ACTION ➜ Write down a list of customer service standards so each staff member has something to strive towards
Ensuring customer service standards are upheld
Neil finds that his team tend to do well with following standards for a bit, but after a while the attention paid to following them can drop off. How can he help drive consistently high performance?
Daryl says: “If you praise staff, they are more likely to maintain standards, resulting in happier customers. It’s important to observe what your staff do well and acknowledge it. Neil is off to a good start with praise on his WhatsApp group, but he can take this further by highlighting specific instances of staff hitting the new standards during meetings.”
ACTION ➜ Make sure that staff upholding specific customer service standards are openly praised for their work
Handling customer praise, suggestions and complaints
Neil says he doesn’t get many complaints at all, but isn’t tracking customer feedback and therefore can’t be sure.
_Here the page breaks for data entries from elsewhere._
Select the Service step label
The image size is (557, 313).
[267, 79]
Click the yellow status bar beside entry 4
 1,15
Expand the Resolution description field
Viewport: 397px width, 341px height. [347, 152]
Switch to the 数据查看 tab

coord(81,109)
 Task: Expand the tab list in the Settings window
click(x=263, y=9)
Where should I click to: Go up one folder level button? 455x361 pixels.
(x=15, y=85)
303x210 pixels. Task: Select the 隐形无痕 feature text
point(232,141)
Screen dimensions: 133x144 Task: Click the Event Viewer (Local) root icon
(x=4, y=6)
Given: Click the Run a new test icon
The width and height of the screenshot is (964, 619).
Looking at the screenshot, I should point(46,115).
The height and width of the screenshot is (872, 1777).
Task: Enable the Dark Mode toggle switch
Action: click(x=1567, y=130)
Could a formal log for praise, suggestions and complaints help him improve customer service?
Daryl says: “Having a way to record suggestions, complaints and praise helps when it comes to staff appraisals and knowing when to introduce something new. If you’ve noticed that a staff member has had several instances of praise and no complaints, you can reward that, and if you notice another is getting complaints, you can stop a pattern developing.”
ACTION ➜ Log specific shopper praise, suggestions and complaints to find opportunities to improve
It has been a very interesting visit and I’m excited to see what results Neil gets.
He has great customer service already, but by logging customer feedback, he might notice ways to improve that he might not otherwise have considered. I’m sure once he does, he’ll reap the benefits.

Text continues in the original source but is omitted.